Ah yes, I did remove the CMOS battery so it may have disrupted a saved bios setting.
#3
Double booting is fine, some laptops tend to power down for a second after the initial power up.

You may have not noticed it before because you may have not been looking for it, however now you have problems so it may suddenly stand out, but don't worry about it. Your problem is still with your display and nothing else from what I can gather.

However I can't be of much help with your original problem. Sorry. :(
#4
And have you put the original ribbon/cable back on and is there a picture again ? An original ribbon/cable would help
#5
Crusader777
And have you put the original ribbon/cable back on and is there a picture again ? An original ribbon/cable would help

Yup, Getting the same issue with the original cable so figured it must not be a fault with the cable.
#6
White lines appearing and display freezes are not going to be an issue with the screen itself. The G62 models have been known to suffer from solder cracking on the GPU *(often referred to as "The NVIDIA Problem", it also affected many ATI chipsets). This is a progressive issue that in many cases occurs years after purchase of the laptop, and will continue to get worse. This can usually be solved with a procedure called "Re-Balling" (replacing the solder connectors completely).

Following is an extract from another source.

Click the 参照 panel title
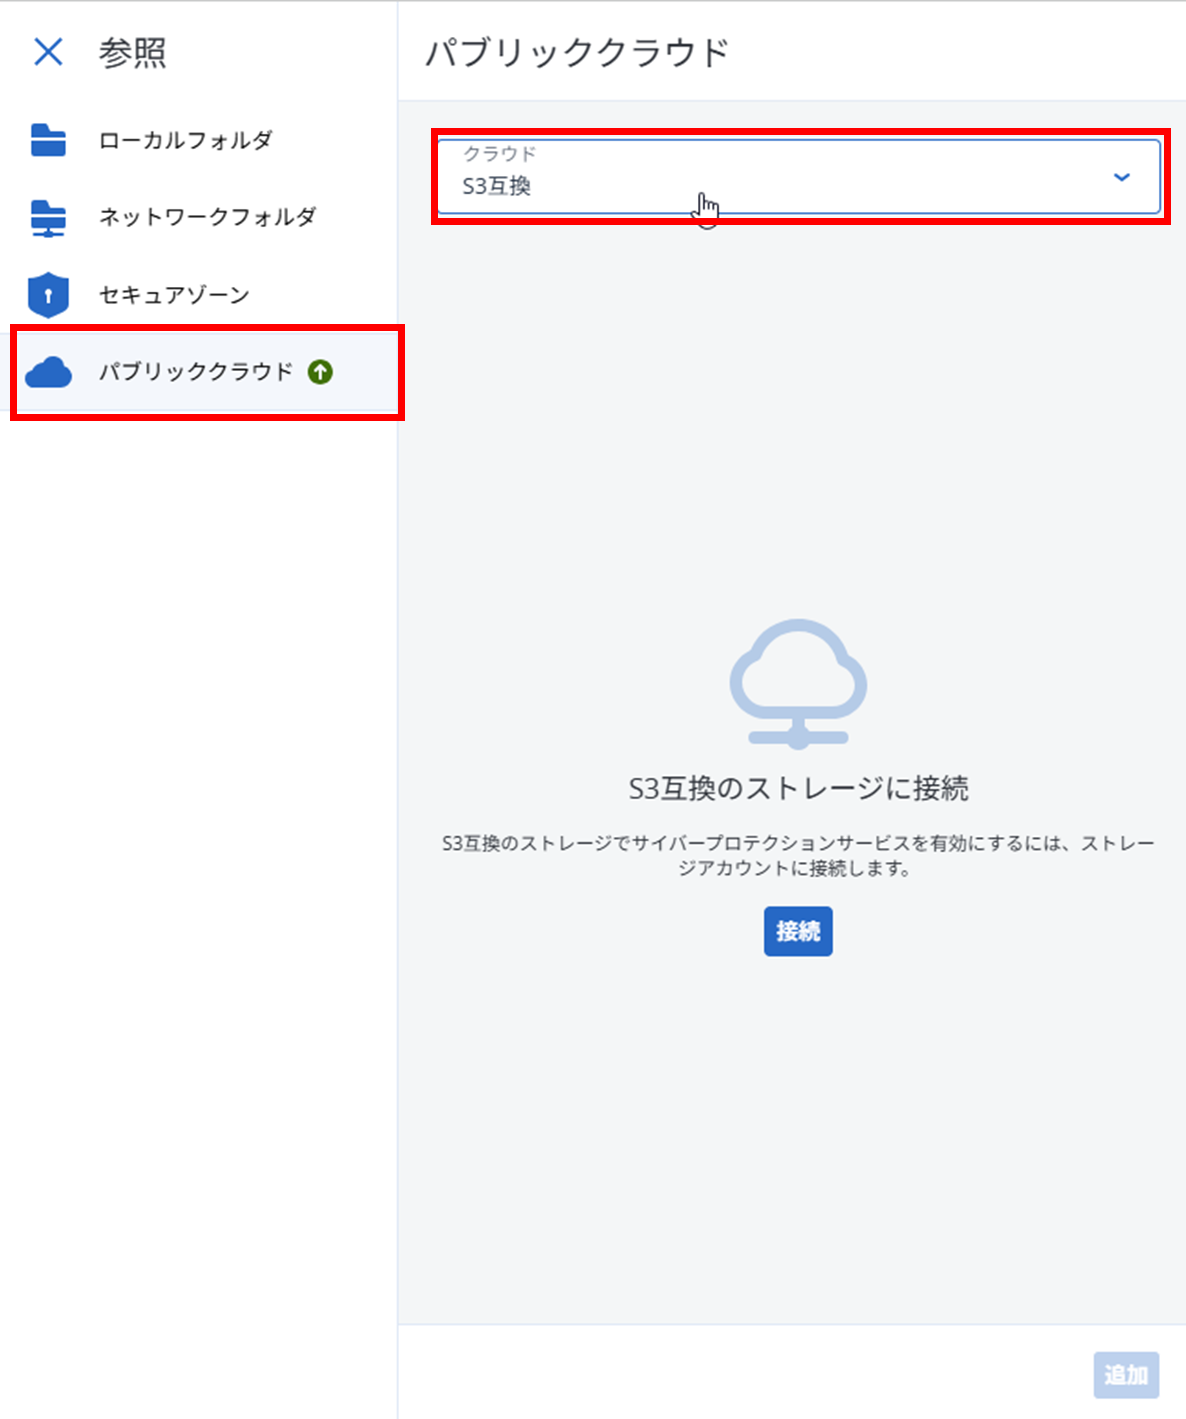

A cheaper (because it is easier to do for amateur techs), but only temporary solution is called "Re-Flowing". This is generally done without removing the GPU, and involves heating up the soldered area to melt and reset the solder. This cures the problem in the short term, but it will occur again, because the problem was the quality of solder being used a few years back.

Another issue which has been known to affect many of the G62 range is over heating caused by poor air circulation. Worth checking the air inlet and fan isn't in any way restricted by dirt/debris. Though, I am afraid it is far more likely to be the GPU issue. This also affects booting issues (removing the CMOS battery in a laptop will not affect the system because the defaults in the BIOS are specific to the on-board hardware), and does eventually lead to a system which will completely stop working.
#7
kman1706
Crusader777
And have you put the original ribbon/cable back on and is there a picture again ? An original ribbon/cable would help

Yup, Getting the same issue with the original cable so figured it must not be a fault with the cable.

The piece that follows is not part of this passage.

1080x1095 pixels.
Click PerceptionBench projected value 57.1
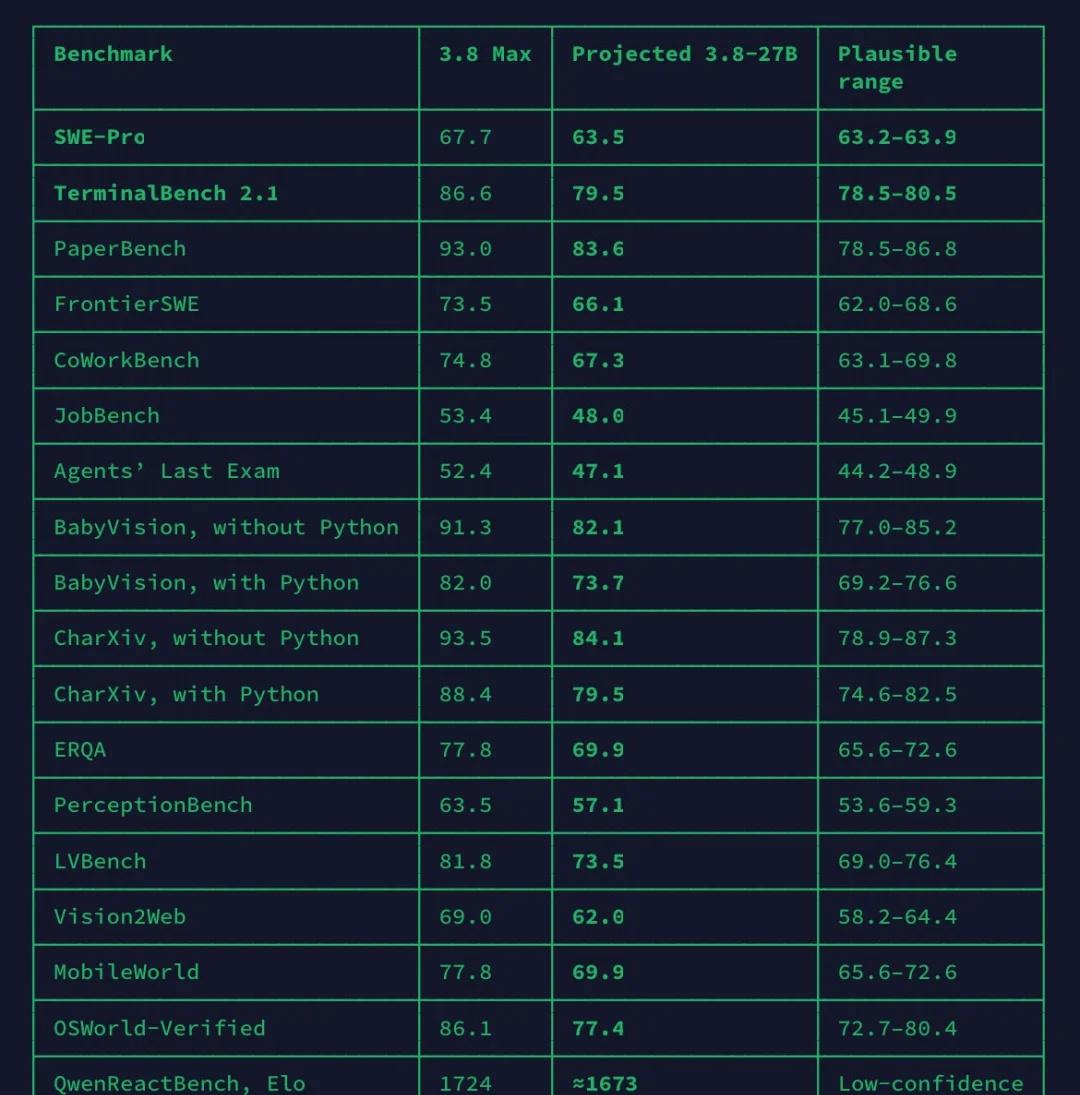[x=598, y=805]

The problem seems to have got worse or broke then since swaping ? seems like a conection problem if your getting the odd glimps of windows I'd have a look at the terminals before sending it for repair. Check your ram is in and try one at a time if you have two , that can mess with screens but you say it works through external display so cant be gpu either ?

Edited By: Crusader777 on Jul 20, 2014 21:21
#8
dlee1
White lines appearing and display freezes are not going to be an issue with the screen itself. The G62 models have been known to suffer from solder cracking on the GPU *(often referred to as "The NVIDIA Problem", it also affected many ATI chipsets). This is a progressive issue that in many cases occurs years after purchase of the laptop, and will continue to get worse. This can usually be solved with a procedure called "Re-Balling" (replacing the solder connectors completely).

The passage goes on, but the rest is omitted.